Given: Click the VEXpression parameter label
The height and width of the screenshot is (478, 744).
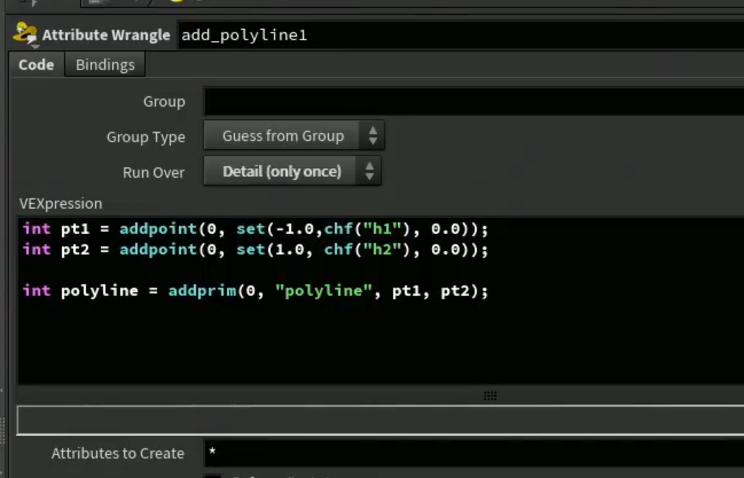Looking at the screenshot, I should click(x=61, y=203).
* * *
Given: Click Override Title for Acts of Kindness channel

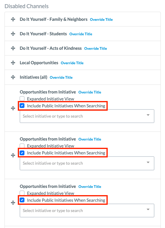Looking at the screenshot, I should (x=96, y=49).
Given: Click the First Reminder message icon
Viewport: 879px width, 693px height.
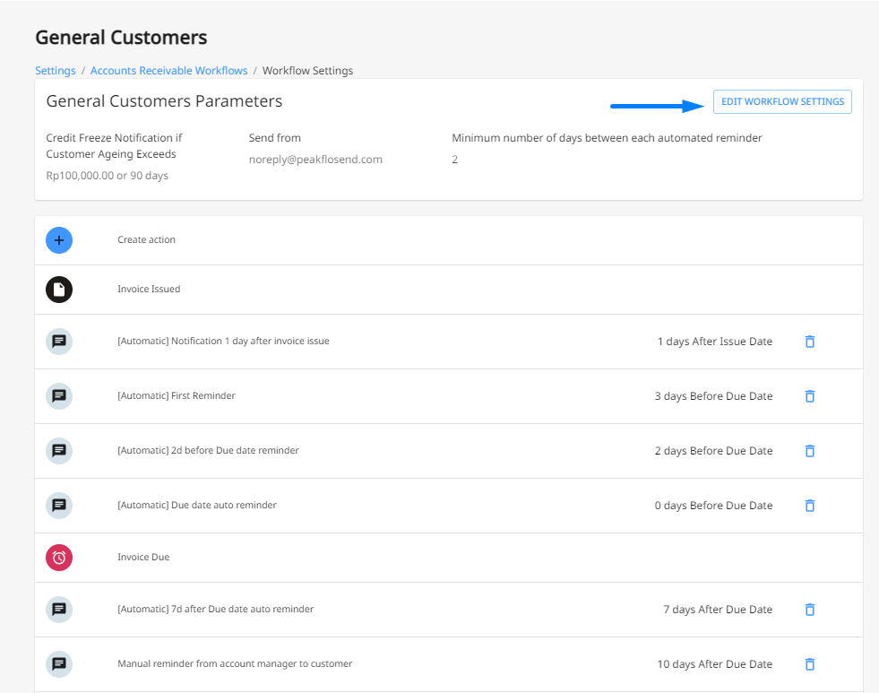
...
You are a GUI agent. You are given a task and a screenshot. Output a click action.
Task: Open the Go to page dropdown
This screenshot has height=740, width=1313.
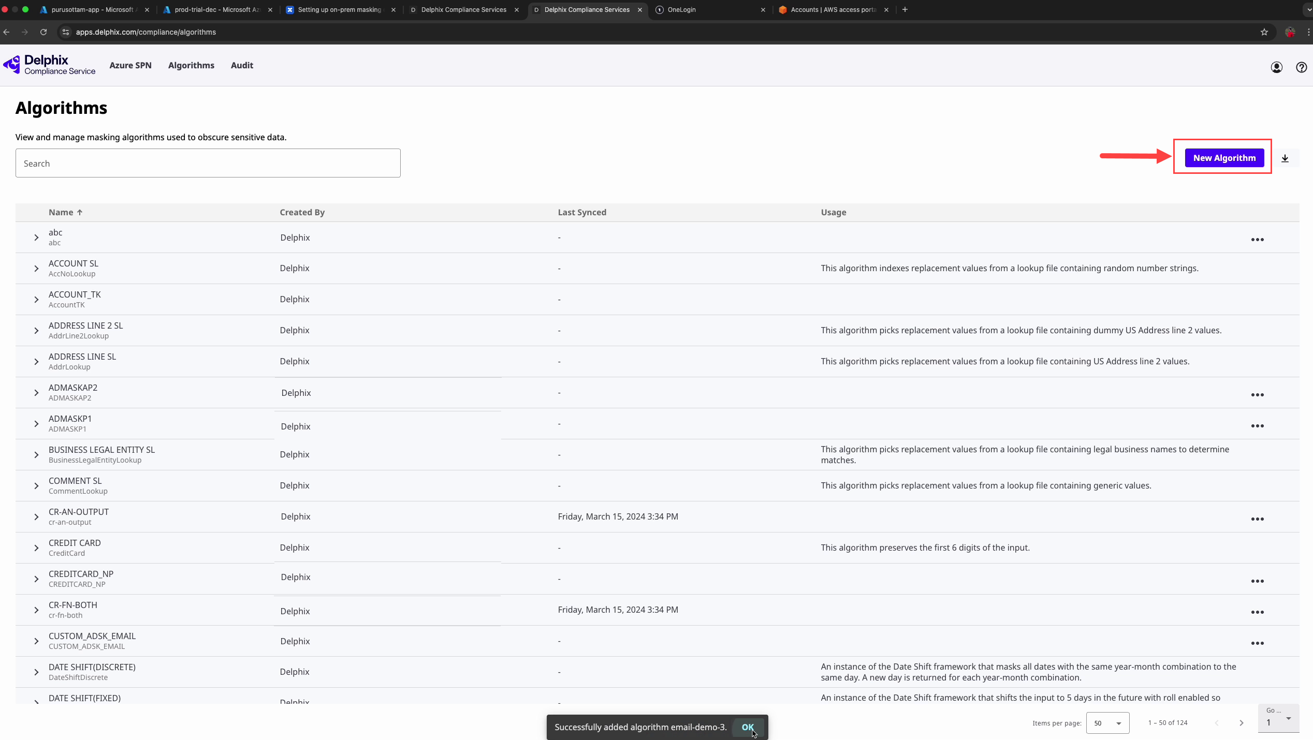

§ **ASSIGNMENT**: Beginning at the line with "Given: Click the First Reminder message icon" and ending at the line with "Viewport: 879px width, 693px height.", reproduce each line of the data above exactly, and add no other lines.

§ **SOLUTION TO THE PROBLEM**:
Given: Click the First Reminder message icon
Viewport: 879px width, 693px height.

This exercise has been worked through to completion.